## Directives
a: According to the piece on famous documentary photographers, which conflict is Mathew Brady known for photographing?
b: Continue the piece on famous documentary photographers from the point where it ends.

## Passage provided
============================================================

The genre of documentary photography has been forged by professional photojournalists as well as passionate "amateurs". It is a tradition that has come to be associated with risk-taking and bravery; the willingness to be a witness to disturbing events, including war, and send the crucial evidence from the "front" back to the rest of the world.
I thought I would select 10 famous documentary photographers, who are amongst my all-time favourites. There are so many more to discover, but I hope you find these guys an interesting place to start learning about this kind of photography.
1. Henri Cartier-Bresson
Cartier-Bresson is variously described as a documentary photographer, surrealist artist and photojournalist (indeed, "the father of photojournalism"). Perhaps the most striking characteristic of his work, that separated him from most other photographers in history, is the capacity to combine a crucial, decisive moment with beattifully arranged composition.
Cartier-Bresson trained formally as an artist, in the Paris studio of Andre Lohte, and photography was never merely about just emotion or events for him. It was also about the image as a stand-alone work. You do not need to know much about the subject of a Cartier-Bresson photograph to enjoy looking at it.
His career began in his home country of France, but developed into something that encompassed a huge geographic and historical scope. He photographed war-time France, American culture, the funeral of Ghandi and revolutionary China. Without Cartier-Bresson's work documenting many of the 20th century great events, our understanding of the time would be much weaker.
2. Mathew Brady
Mathew Brady is a famous documentary photographer of the American Civil War. Despite the shortcomings of early photographic equipment, he was able to capture a feel of this bloody conflict, providing us with a fascinating window on events.
The sheer bulk of early cameras must have made the process of photographing on the sites of recent battles an almighty challenge. Just imagine the mud, the stench, the looters, the shouting, the general hellishness of it. But thank goodness he was able to apply a cool-headed photographic vision to the whole scenario.

============================================================

## Information supplied

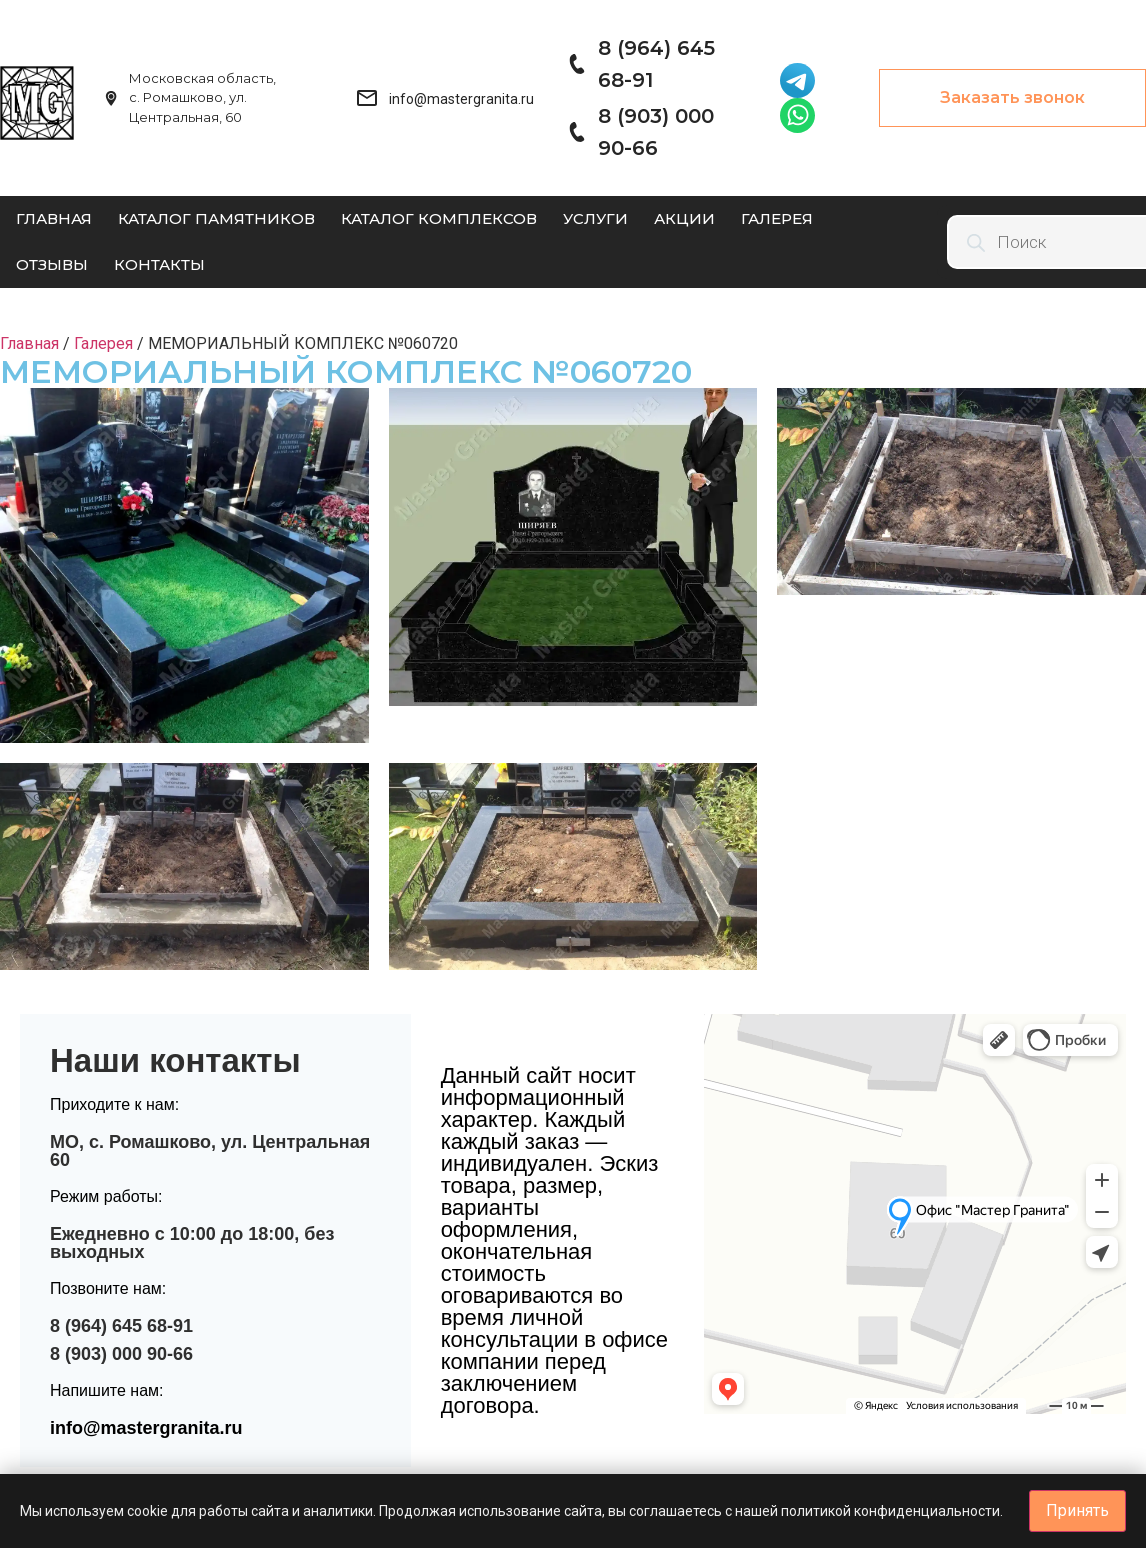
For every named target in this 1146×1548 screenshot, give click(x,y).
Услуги (595, 218)
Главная (54, 218)
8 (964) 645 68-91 (121, 1326)
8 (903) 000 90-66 (121, 1354)
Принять (1077, 1510)
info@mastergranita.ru (146, 1428)
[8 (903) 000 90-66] (576, 132)
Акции (684, 218)
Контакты (159, 264)
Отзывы (52, 264)
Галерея (777, 218)
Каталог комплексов (439, 218)
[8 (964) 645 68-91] (576, 64)
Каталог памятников (216, 218)
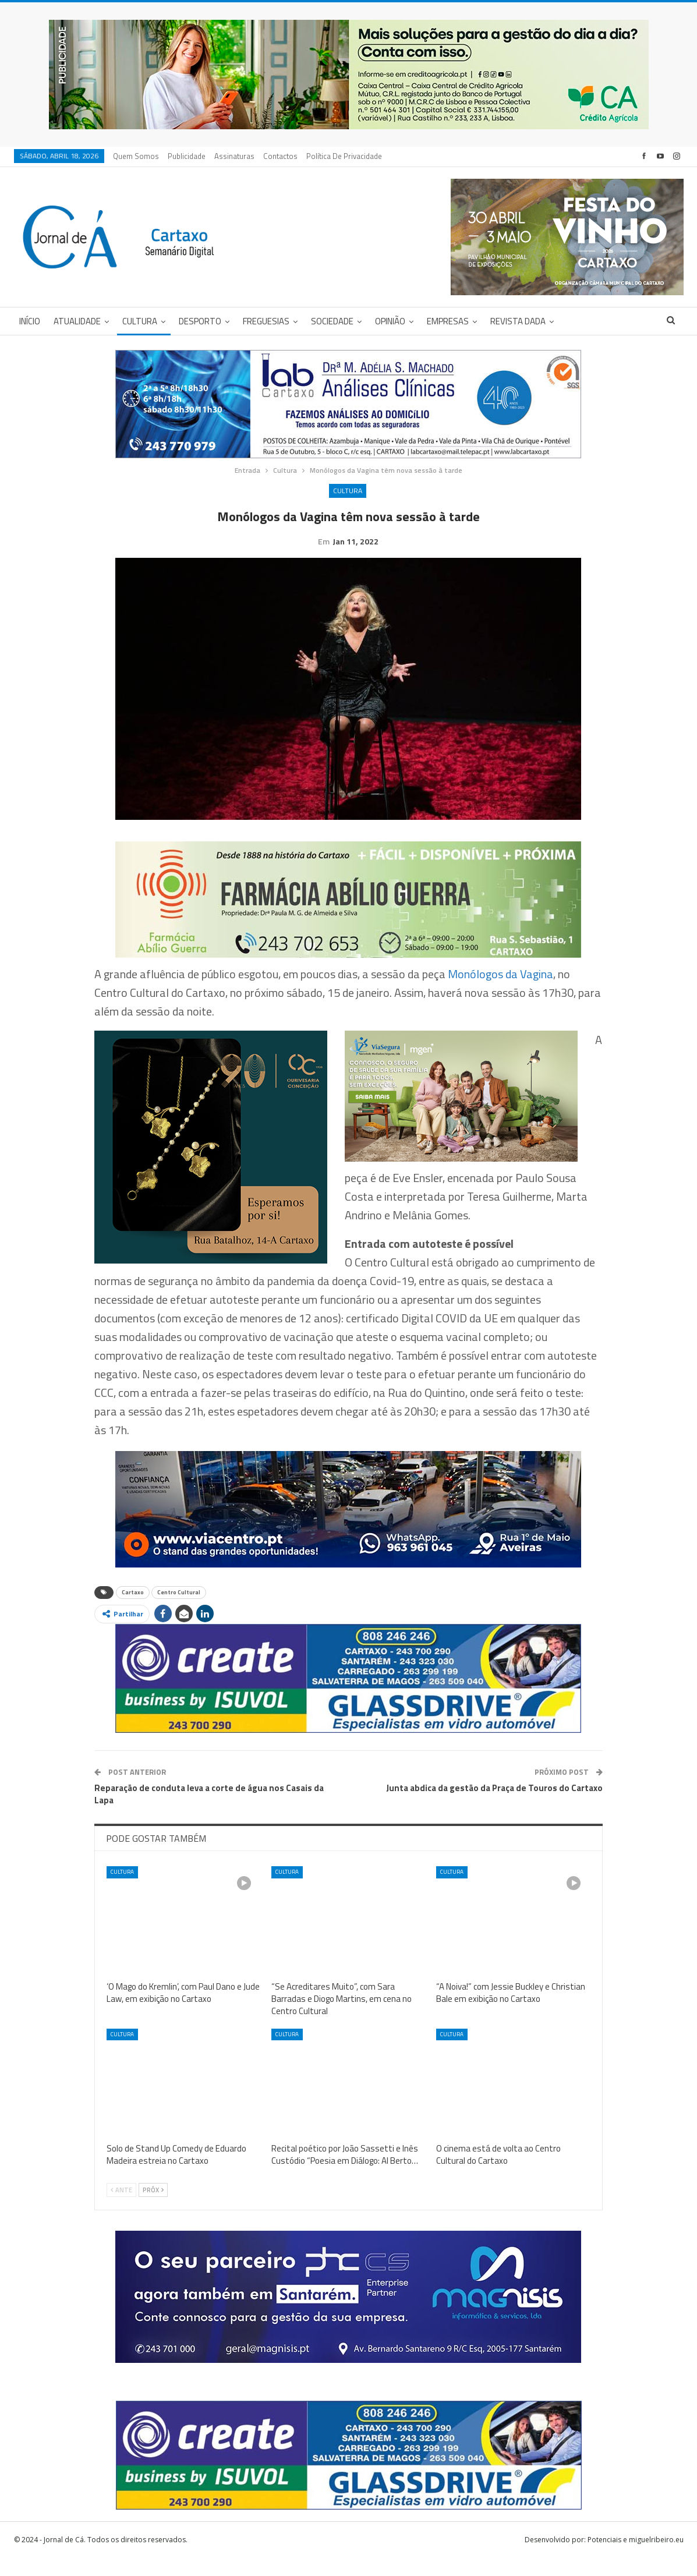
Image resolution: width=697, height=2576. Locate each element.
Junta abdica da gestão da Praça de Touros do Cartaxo (494, 1806)
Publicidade (187, 156)
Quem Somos (136, 156)
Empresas (448, 321)
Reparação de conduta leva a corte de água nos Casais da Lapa (209, 1812)
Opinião (390, 321)
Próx (153, 2208)
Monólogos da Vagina (500, 992)
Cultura (139, 321)
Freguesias (266, 321)
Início (29, 321)
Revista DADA (518, 321)
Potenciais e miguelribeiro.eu (636, 2558)
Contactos (280, 156)
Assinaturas (234, 156)
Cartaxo (133, 1610)
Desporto (200, 321)
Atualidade (77, 321)
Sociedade (332, 321)
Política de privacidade (344, 156)
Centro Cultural (178, 1610)
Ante (121, 2208)
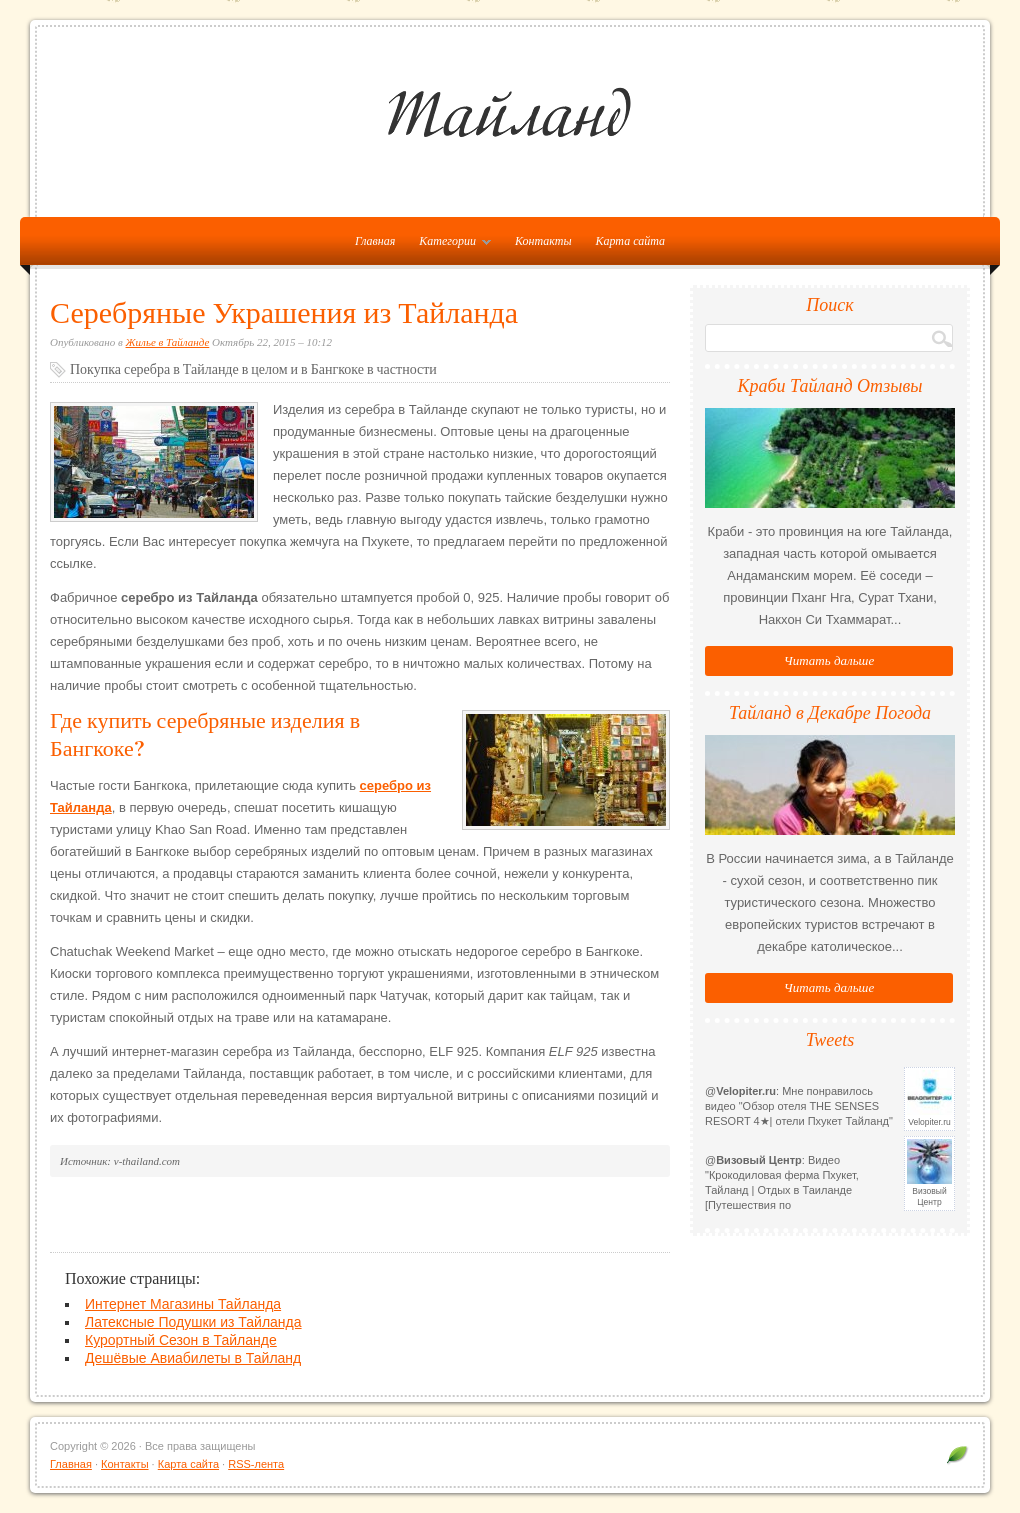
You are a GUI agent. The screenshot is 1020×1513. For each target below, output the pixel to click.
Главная (71, 1464)
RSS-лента (256, 1464)
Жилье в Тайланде (168, 342)
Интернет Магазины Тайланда (183, 1304)
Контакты (543, 241)
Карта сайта (630, 241)
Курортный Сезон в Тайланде (181, 1340)
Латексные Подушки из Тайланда (193, 1322)
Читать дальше (829, 660)
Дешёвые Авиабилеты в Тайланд (193, 1358)
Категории (450, 245)
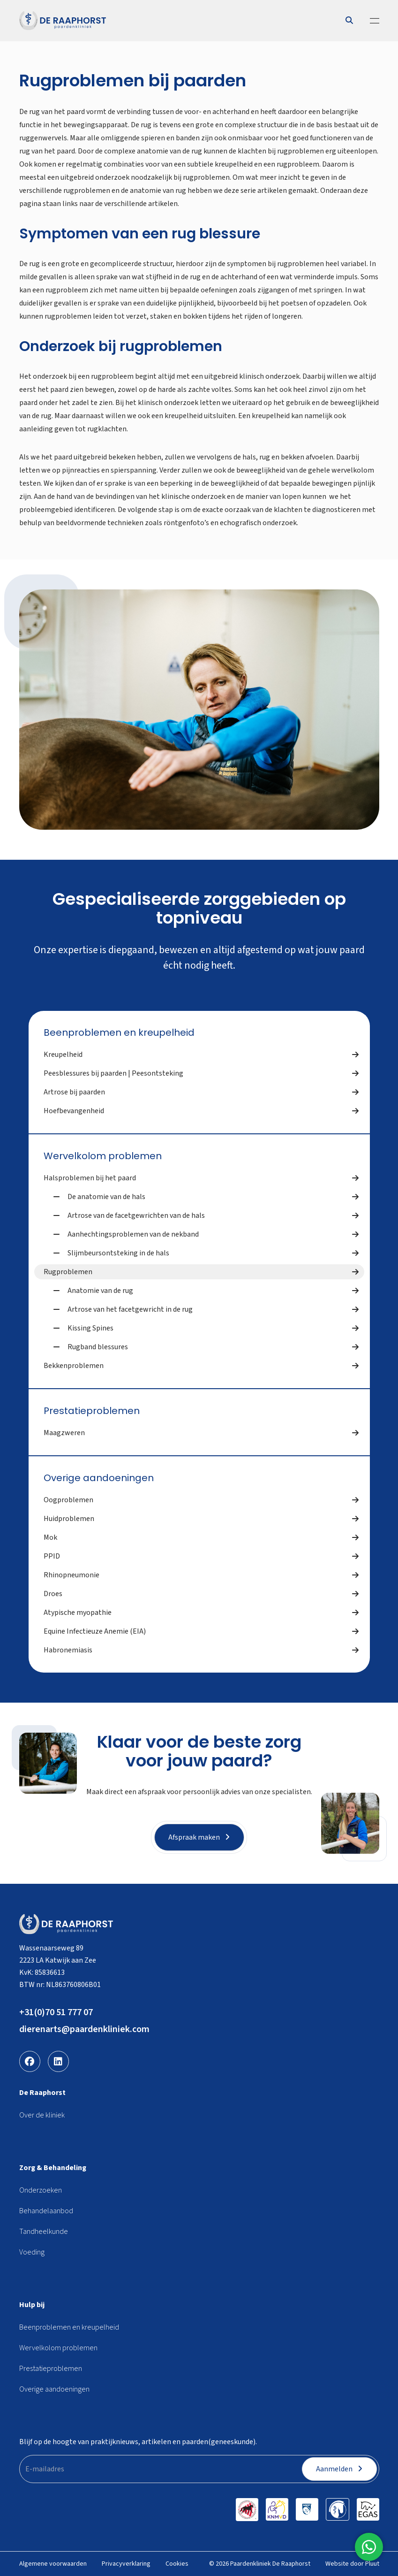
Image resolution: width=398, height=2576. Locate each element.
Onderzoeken (40, 2190)
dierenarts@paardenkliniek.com (84, 2029)
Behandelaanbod (46, 2211)
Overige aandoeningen (99, 1477)
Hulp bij (32, 2305)
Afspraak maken (199, 1837)
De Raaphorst (42, 2092)
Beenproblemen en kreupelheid (119, 1032)
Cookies (176, 2563)
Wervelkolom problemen (103, 1155)
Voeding (32, 2252)
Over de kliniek (42, 2115)
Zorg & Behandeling (52, 2168)
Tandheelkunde (43, 2231)
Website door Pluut (352, 2563)
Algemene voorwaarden (53, 2563)
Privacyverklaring (126, 2563)
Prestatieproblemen (92, 1410)
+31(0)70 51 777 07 (56, 2012)
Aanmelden (339, 2469)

============================================================

## Expected results
a: The American Civil War.

b:
The fact that he did so is not only to our benefit, but - as is the case with documentary photographers today - his images enlightened contemporaries who would otherwise have been sheltered from the brutal truth of the conflict in the American Civil War.
New York high society was not accustomed to real pictures of corpses - young boys lying dead with ghastly wounds. But the scandalous effect of these images helped to ferment public opinion against the continuing fighting.
3. Dorothea Lange
Dorothea Lange owned a portrait photography studio in San Fracisco when the Wall Street Crash precipitated the worst economic crisis of the 20th century. She felt compelled to leave the posed and manufactured world of commerical images, and document the reality of life in the Golden State.
Lange worked alongside her husband, an economist who was producing a book on the contemporary situation. Much of their joint focus centred around the plight of exploited migrant workers, who struggled to provide for themselves and their families.
This subject matter yielded one of the most famous photographs ever taken: Migrant Mother. This is an incredibly affecting image, depicting a female migrant worker with her two sons draped either side of her. The extraordinary combination of hardship, pride, fear, dignity, stoicism and love in her face has made the image a timeless symbol of motherhood, beyond just the immediate context.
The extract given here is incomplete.